» **Selected excerpt**:
Documentation: GPT Action (AI Analysis with OpenAI)¶

Overview¶

The GPT Action is an automation node that allows you to use OpenAI (GPT) artificial intelligence models to process and analyze different types of content: text, images, audio, and video. It is part of the AI Models node family and shares the same structure as actions from other providers (Gemini, Claude, Grok).

In IoT and security environments, this node allows you, for example, to automatically analyze a camera image with AI when an alarm is triggered (detect people, vehicles, objects), generate descriptions, or process texts and reports.

When to use this action?¶

Use this action when you need to:

Analyze images from cameras automatically (detect people/objects, read text, describe the scene).
Generate images from text descriptions.
Analyze video to extract information or detect events.
Process text (summarize, translate, extract data) with AI.
Integrate OpenAI capabilities into your automations.

Node Configuration¶

The configuration is divided into two sections, switchable with the top selector: Basic Configuration and Prompt Configuration. It also includes the JSON Editor tab.

Empty basic configuration of the GPT node

Section: Basic Configuration¶

1. API Key *Required¶

Select the OpenAI credential that authenticates access. The credential is managed in a centralized and secure way (the API key is not written directly in the node).

» **Available data**:

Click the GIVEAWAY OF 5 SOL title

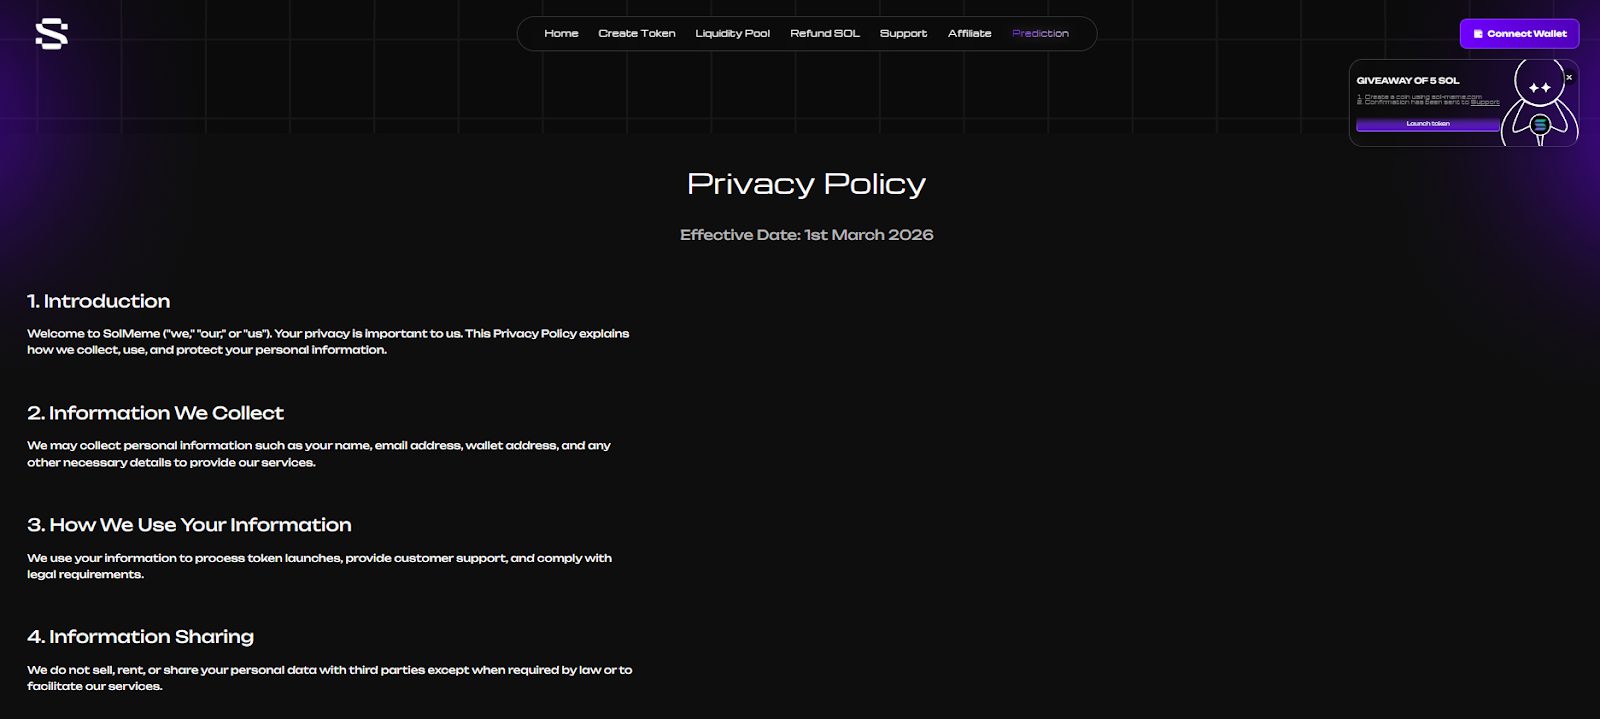[x=1407, y=80]
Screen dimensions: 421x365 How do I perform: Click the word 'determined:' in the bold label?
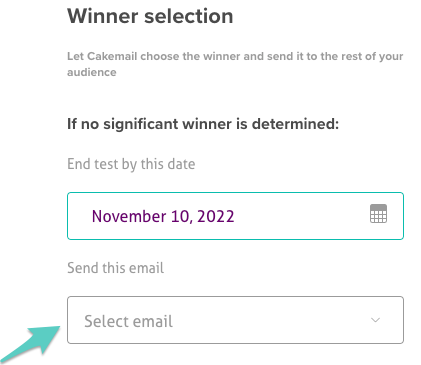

» **What this task involves**:
Reproduce the GPT Action documentation from "The GPT Action" up to and including "texts and reports.", swapping "alarm" for "alert".

» **Solved exercise**:
The GPT Action is an automation node that allows you to use OpenAI (GPT) artificial intelligence models to process and analyze different types of content: text, images, audio, and video. It is part of the AI Models node family and shares the same structure as actions from other providers (Gemini, Claude, Grok).

In IoT and security environments, this node allows you, for example, to automatically analyze a camera image with AI when an alert is triggered (detect people, vehicles, objects), generate descriptions, or process texts and reports.